Britain is a recent graduate of the American Academy of Dramatic Arts, where she completed two years of intensive conservatory training in both on-camera and theatrical performance. She brings 13 years of dance and seven years of regional theatre experience to her work in New York City, combining physical discipline with emotional depth. Upon graduating in 2017, she was awarded the Marc Fiscer Award for the most significant overall growth in her class.

Her recent stage credits include Advance Man, directed by Zenon Kruszelnicki, and Macbeth, directed by Susan Pilar. She is a fresh, grounded presence with a quiet intensity that makes people lean in. Often described as a young Ellen Pompeo, Britain draws audiences in with stillness—and holds them there with what's just beneath it.

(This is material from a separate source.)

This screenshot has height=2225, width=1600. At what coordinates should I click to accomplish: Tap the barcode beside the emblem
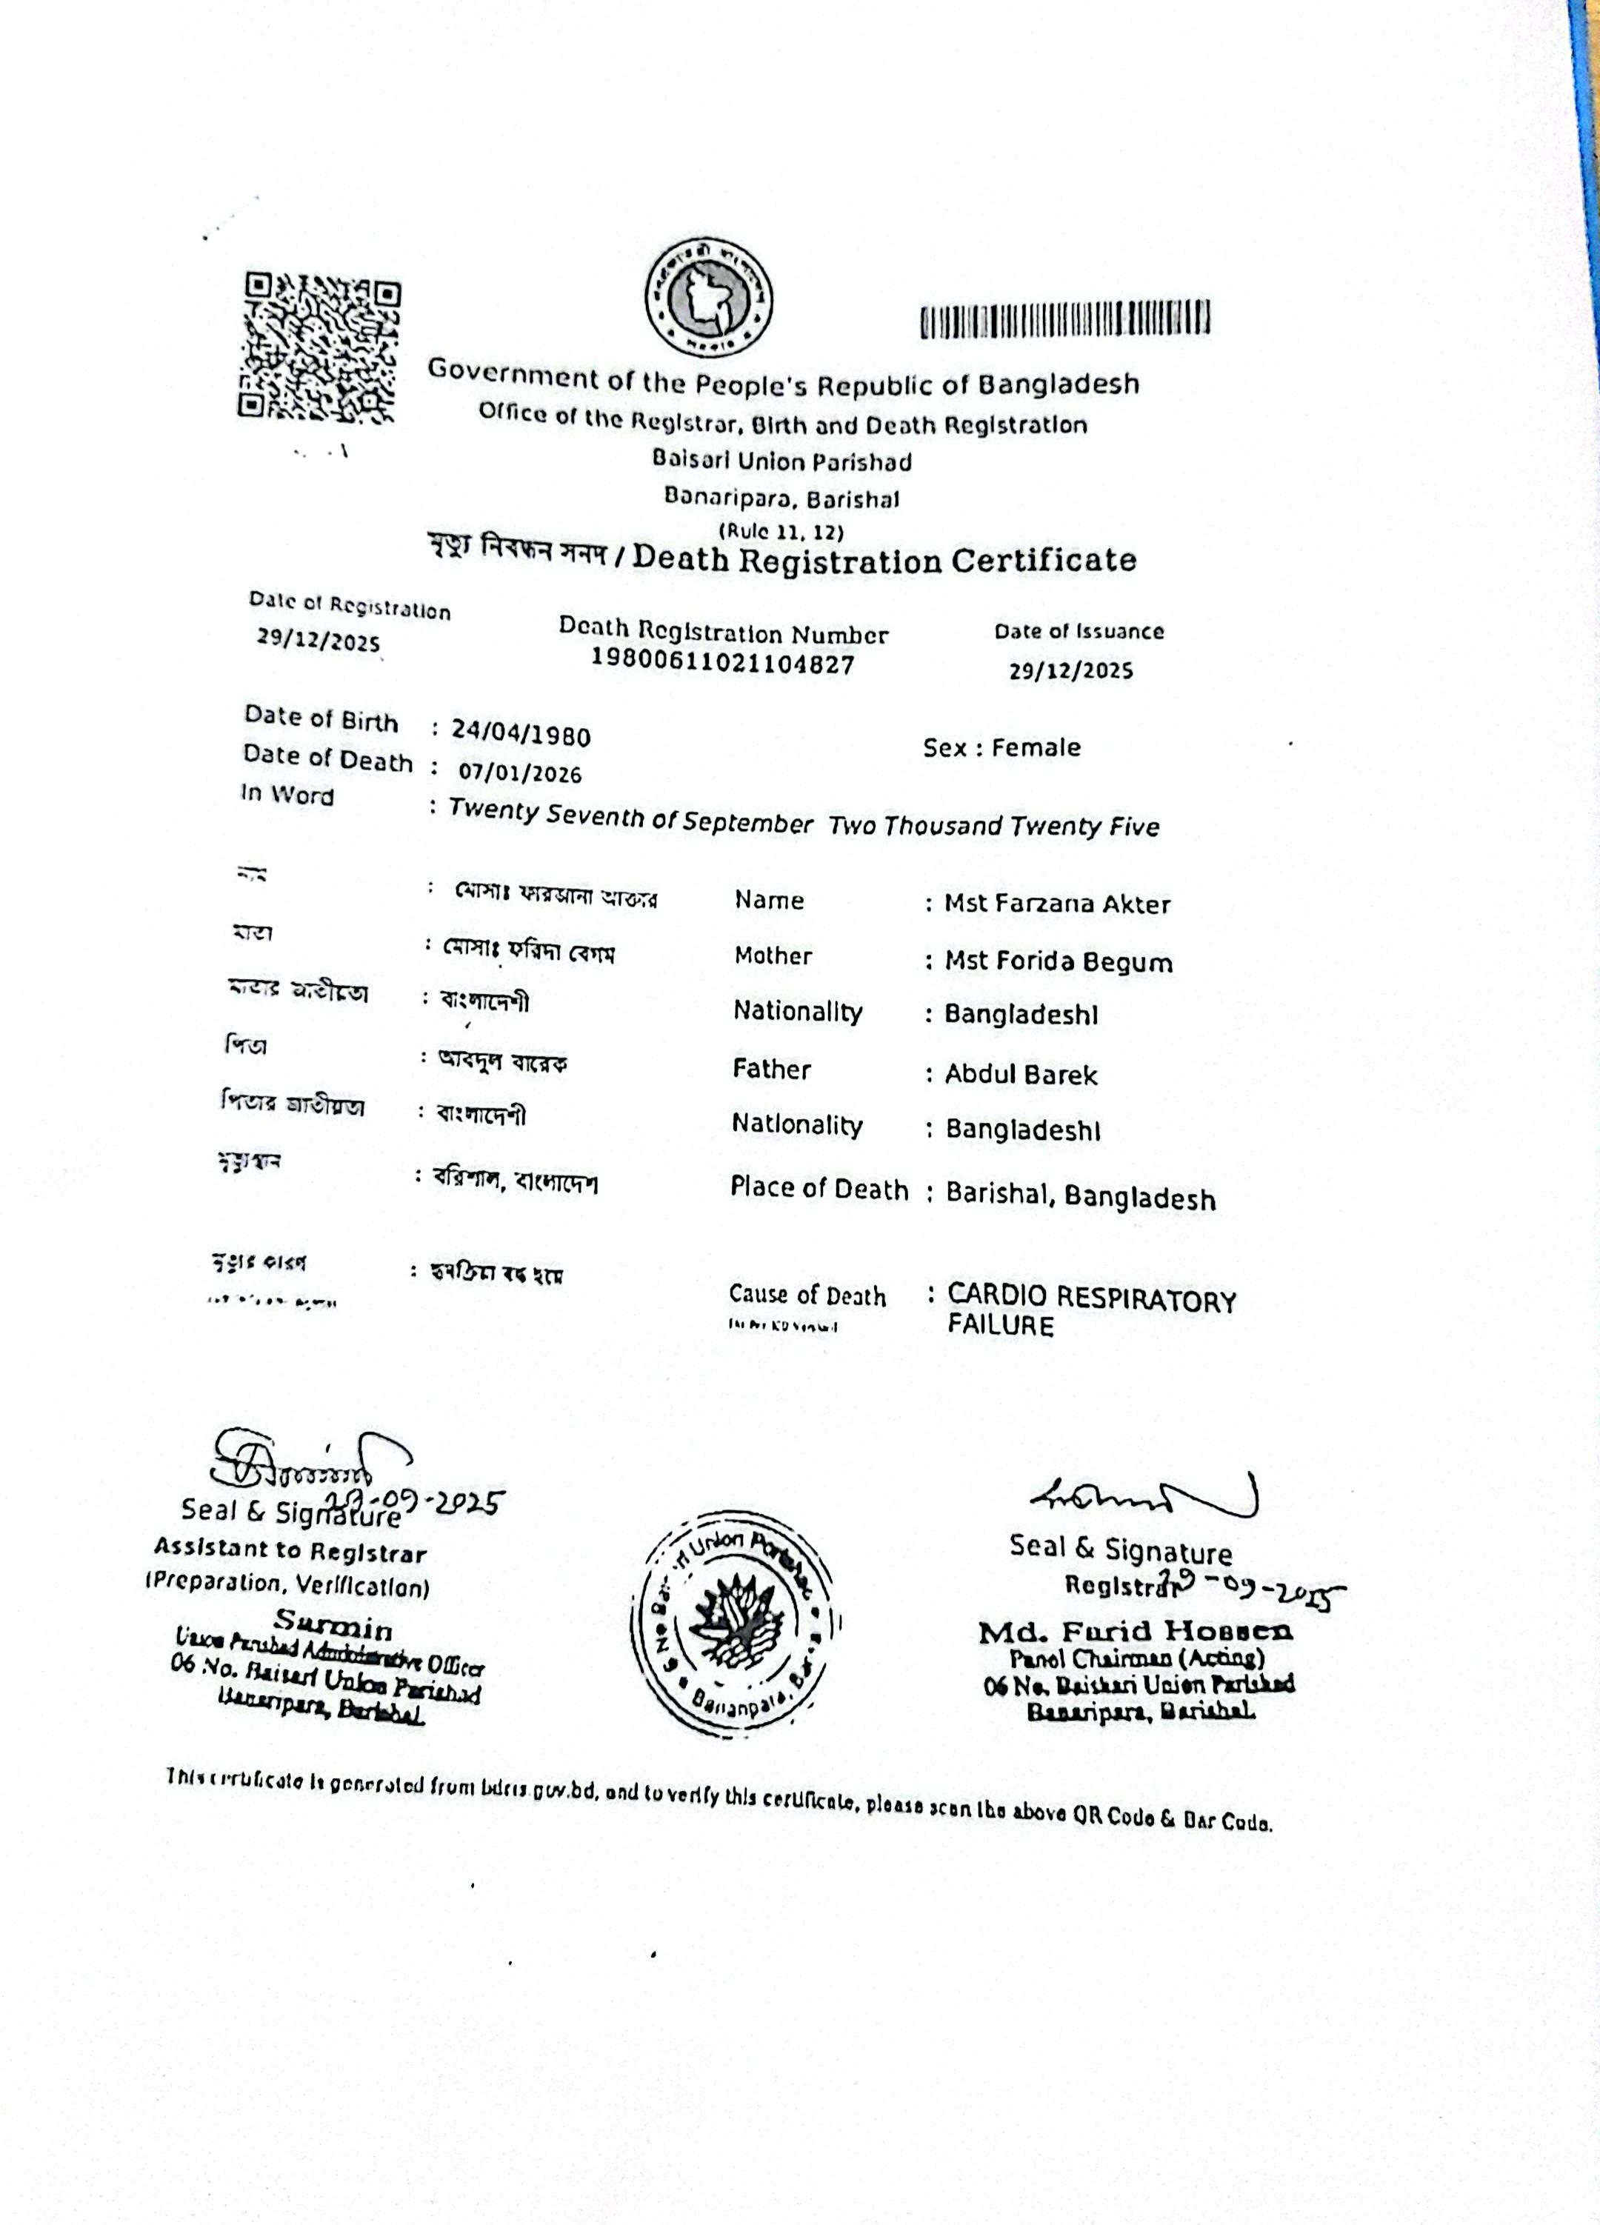(x=1064, y=320)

At the core of her artistry is what she calls the “Controlled Flame”—a calm, nurturing exterior charged with raw emotional power. This isn’t a persona. It’s her essence, named. It's what’s always been there—under the restraint, under the roles, under the fear of being too much. Her signature archetypes include the Polished Volcano, the Soft Wound, and the Beautiful Threat—characters that live in the quiet before the eruption, the grace before the reckoning.

She is most alive when making bold, unvarnished choices, and most compelling when she stops translating her truth. She doesn't just disappear into roles—she reveals something we weren't ready for.